I completely understand Deb. One thing that did strike me about certain coastal towns is the number of second homes either only used for holidays by the owner (often Parisians) or only rented out during the summer holidays. It can be a bit depressing out of season to see all the houses with closed shutters and the life drain from a place... Some people like it that way of course, but it is something to bear in mind.


----------



## BackinFrance

La Bretagne doit vite s'adapter au réchauffement climatique


À l’extrême ouest de la France, la Bretagne est elle aussi vivement menacée par le réchauffement climatique.




www.natura-sciences.com


----------



## BackinFrance

The above does not even take into account the fire in the arctic, which will very likely speed up the effect of climate change, or the dérèglement climatique which is a term I much prefer. All things considered I will certainly stay where I am in the south west, despite the high temps and drought.

BTW I did not say reckless, that is a false translation.


----------



## BackinFrance

Pleased to say though that down here, despite high temperatures, they were lower than Rennes.


----------



## 1790260

France is massive. We ended up in central France by whim, by chance even. We'd been touring around looking for potential places to move to, and made an overnight stop on the way back to the UK, in a small town not far from we are now. We pitched our tent (literally, we were camping) and walked into town, part of the way alongside a river. We watched kingfishers swooping under a bridge, had something to eat in a run of the mill, nondescript cafe. It was a lovely evening, quiet and still. We decided 'this will do' . We came back for an extended look around the area a few months later. The 'this will do' attitude remained. 

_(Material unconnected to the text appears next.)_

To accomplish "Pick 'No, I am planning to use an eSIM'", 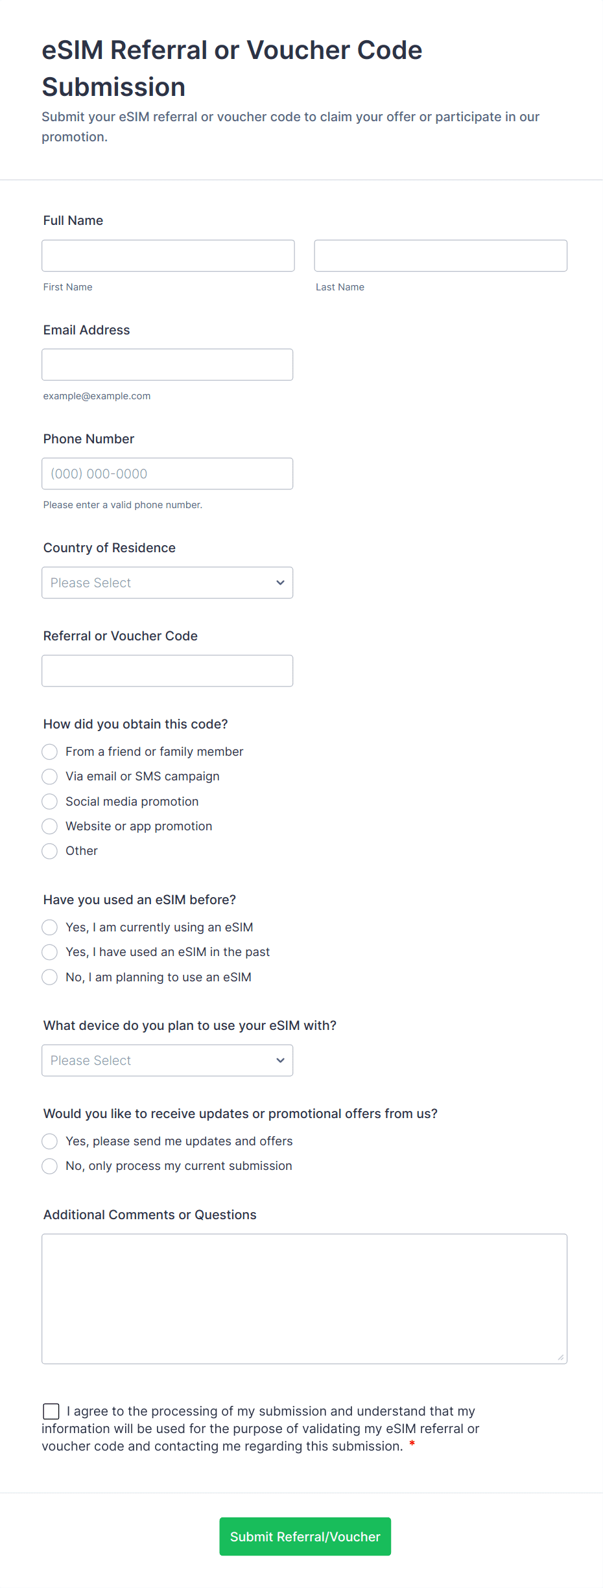I will click(x=50, y=977).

We found a place that ticked enough of our boxes (nowhere is perfect, you'll look forever if you look for perfect) bought it and got on with dealing with stuff as and when it arose. It's rural, very quiet, a small tourist influx over summer but negligible. Most people simply stop off (as we did) on the way north/south. You can't really get by without speaking at least some French, it's a bit backwater back of beyond. Delivery drivers, couriers and the like usually phone to find us. But the post lady knows us by name.

We're on the Creuse / Indre borders. The countryside is beautiful, life is gentle and slow. Choice is limited, buy it when you see it or do without. You adapt, you get into the rhythm. Right now, I wouldn't change it.

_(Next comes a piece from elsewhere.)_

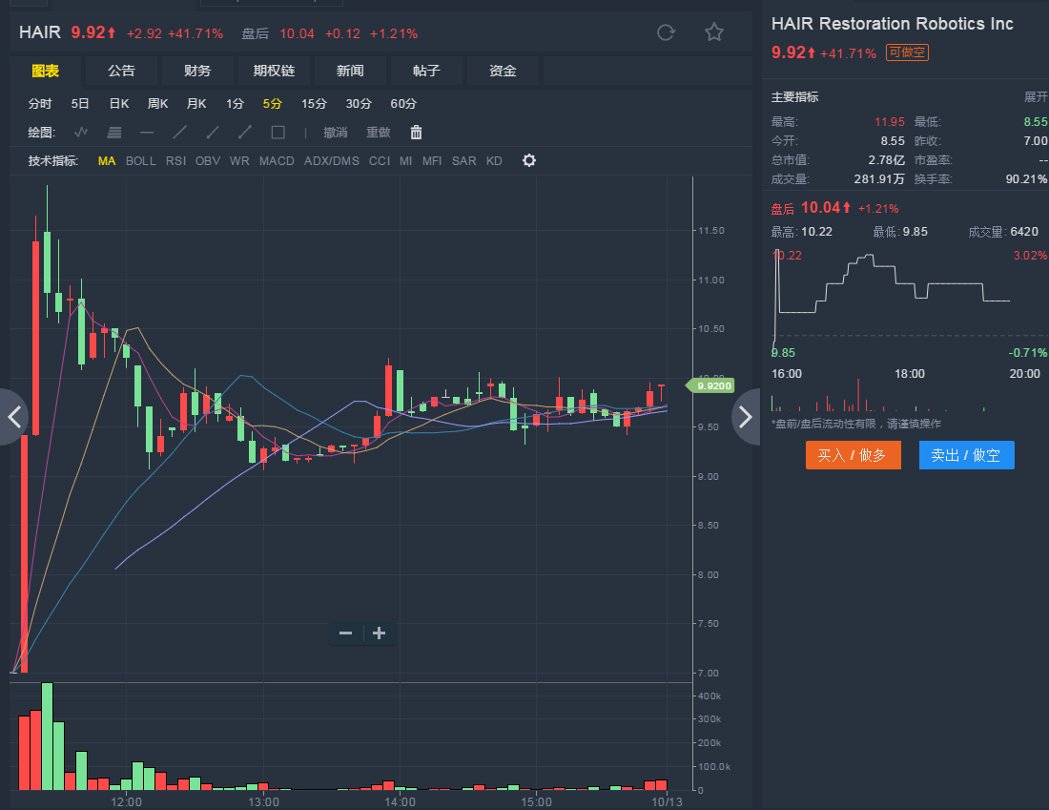The width and height of the screenshot is (1049, 810).
Task: Select the parallel lines drawing tool
Action: tap(114, 133)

And we never did get to look at the east of France. Sometimes you just jump and make it up as you go.


----------



## tout va bien

zarathustra said:


> I completely understand Deb. One thing that did strike me about certain coastal towns is the number of second homes either only used for holidays by the owner (often Parisians) or only rented out during the summer holidays. It can be a bit depressing out of season to see all the houses with closed shutters and the life drain from a place... Some people like it that way of course, but it is something to bear in mind.


zarathustra, i do not want to live in a town that is deserted in winter. we have lived in tourist towns in california, but they offered skiing in winter and lake water sorts in summer with lots of full time residents. thanks for the advice. deb


----------



## tout va bien

BackinFrance said:


> La Bretagne doit vite s'adapter au réchauffement climatique
> 
> 
> À l’extrême ouest de la France, la Bretagne est elle aussi vivement menacée par le réchauffement climatique.
> 
> 
> 
> 
> www.natura-sciences.com


thank you for the article, i will read it later as i need to start my farm chores now. i do agree with you that climate change is happening all over the world. i have read several articles that recommend the best places to live based on predicted future weather conditions. unfortunately, those places do not interest us at this time. if we were significantly younger, i would probably look at this issue differently than i do now due to the limited number of years we have left. we try as a family to live as sustainably and self sufficient as possible. my husband and i do want to leave a better planet for our children and grandchildren and the rest of the world so we do as much as we personally can to make that happen. deb


----------



## tout va bien

BackinFrance said:


> The above does not even take into account the fire in the arctic, which will very likely speed up the effect of climate change, or the dérèglement climatique which is a term I much prefer. All things considered I will certainly stay where I am in the south west, despite the high temps and drought.
> 
> BTW I did not say reckless, that is a false translation.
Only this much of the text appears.